We are working with the Copyright Licensing Agency (CLA) and industry stakeholder groups (publishers, authors and photographers) to obtain an Extended Collective Licence (ECL) which will enable us to digitise and commercialise the contents of the Archive.

Having obtained an ECL, we will then digitise the archive’s contents – which is continually growing, both with back-issues and new edition issues – highly meta-tag it, as well as add social & cultural analytical functionality to enable people to visualise and manipulate the data.

Undoubtedly, it will be the biggest and most important new print digitalisation project taking place in the world today.

Mr. Hyman and Lewis Chester, the hedge fund manager and investor who has partnered with him to try to commercialize his magazine collection, have said the same thing about their plans in meetings with NWU leaders since 2015.

We’ve told them the same things we told the IPO this week: Many NWU members and other U.S. writers are earning good money from new editions — in print, as short-form e-books, on the Web, as app content, and in other formats, many of them self-published and digital– of articles and stories that were licensed for one-time publication in magazines or periodicals. According to the U.S. Supreme Court decision in New York Times v. Tasini, the NWU’s landmark lawsuit, digital rights to those articles belong to their authors, and don’t have to be shared with publishers of print periodicals or anyone else. Writers are free to reuse or reissue their works. The ECL scheme that the Hyman Archive and CLA are proposing for these articles would divert readers, undermine current revenues, and violate the rights of U.S. writers under both U.S. copyright law and the Berne Convention copyright treaty, to which the U.K. is a party. A purported license from CLA would be no defense against what we assume would be the inevitable, and likely successful, copyright infringement lawsuits in U.S. courts.

Were the NWU or other organizations of U.S. writers consulted about this proposal?

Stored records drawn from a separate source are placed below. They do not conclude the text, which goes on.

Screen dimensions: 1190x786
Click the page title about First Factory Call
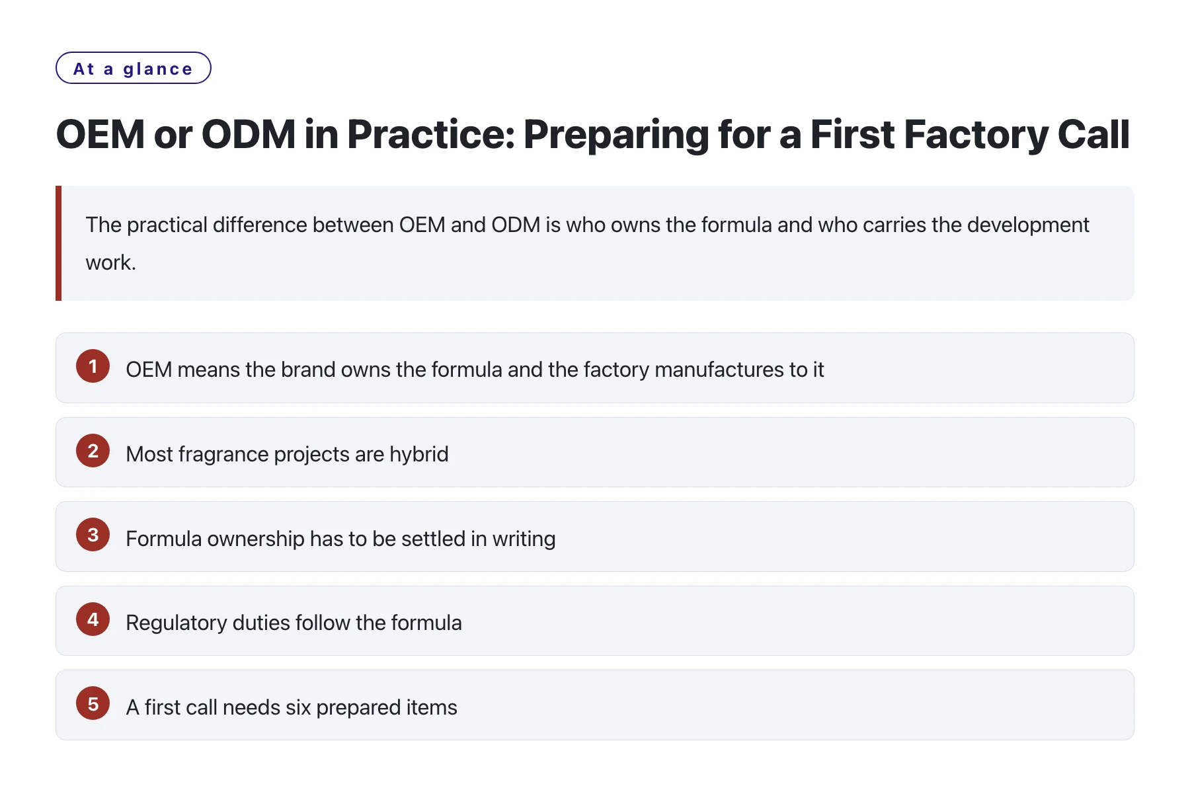[x=593, y=135]
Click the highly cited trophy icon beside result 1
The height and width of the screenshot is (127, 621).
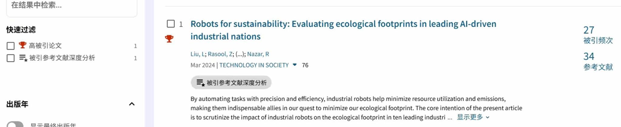[169, 39]
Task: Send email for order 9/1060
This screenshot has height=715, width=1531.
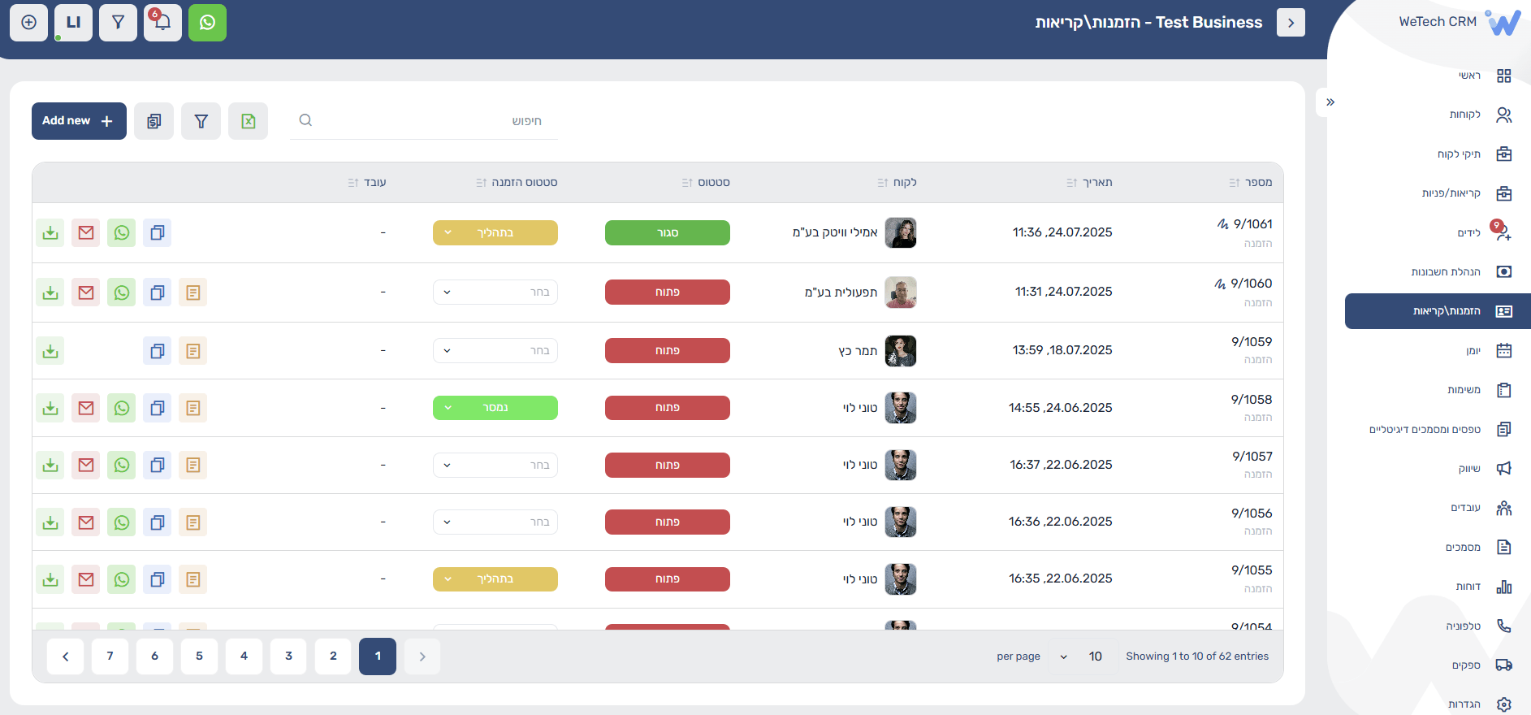Action: pos(86,293)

The NWU submission to the IPO notes that, “We are disappointed that CLA and its members chose to submit this application without first consulting us.” The NWU has asked the IPO to reject the ECL application or, at a minimum, to limit it to print (not digital) rights to works published in the U.K. and exclude works published anonymously.

The IPO held meetings in London about the ECL application. But stakeholders oversees, like the NWU, were limited to written comments.  We’ve urged the IPO to hold further meetings by conference call or online conferencing with the NWU and other U.S. and non-U.K. writers before making further decisions about our rights to our work. U.K. lawmakers and regulatory agencies like the IPO need to understand how their decisions in the U.K. will affect the livelihoods of writers in the U.S. and around the world.

What will happen next?

The IPO has said that, “The Government will consider all comments received and issue a formal response alongside the Secretary of State’s decision on whether to authorise the application. The Government intends to make a decision on the application by the end of the 2017/18 financial year,” which would mean by March 31, 2018.